Full Panel Description – Air/Gas

Air, the atmospheric, and beings in a gaseous state are topics that are most easy to overlook in the ways we think about the environment. As a state of matter, air/gas is part of our most intimate, internal nature, but it is also an interface that connects us with other beings at many scales, from the breath and exaltations we share with others in daily lives and routines, to the atmosphere that connects us on a global level.
Besides not having a conventionally-accepted shape or volume, air/gas, and the beings that inhabit this state of matter, have the peculiarity of not always being visible. Smoke-like forms, vapors, plume, flames, or iridescent molecules can make air/gas become visible to us. However, most of the time they go unnoticed, allowing us to think without them. Scientific imaginings become crucial in engaging with air/gas beyond the human sensorium.

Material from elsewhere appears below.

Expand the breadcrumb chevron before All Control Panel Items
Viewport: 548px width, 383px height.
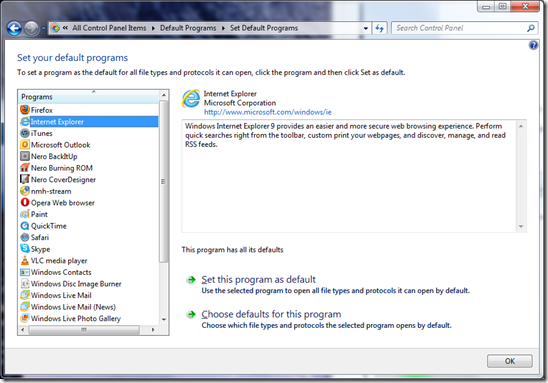point(65,28)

This opens up a heated space of asymmetric knowledge-making, disquiet and even contestation.
In this panel, we will raise questions about human interactions with things that come in a gaseous state, from the most nurturing to the most toxic. How does air/gas mediate relations both among humans and of humans with other beings? How can ethnography productively engage with such an invisible and ubiquitous state? What are the most notorious ecological materializations, personal embodiments, and social instantiations of living in, through, and from air/gas? Through the various contributions of panelists, we explore narratives and logics of gaseous control, infrastructure, and change.
Some examples of possible interventions are:
-Scientific vs. non scientific engagements with air/gas properties.
-Air/gas as a human-altered interface of life .
-Air/gas as a pollutant that requires management at medical, infrastructural and ecological scales.
-Sociotechnical challenges for balancing atmospheric air/gas chemistry.
-Air/gas as a commodity and a tool of financialization of nature (e.g. carbon credits).
-Air/gas as an ecopolitical arena.
-Air/gas as a weapon.
-Health issues related to sharing air/gas in human and more-than-human contexts.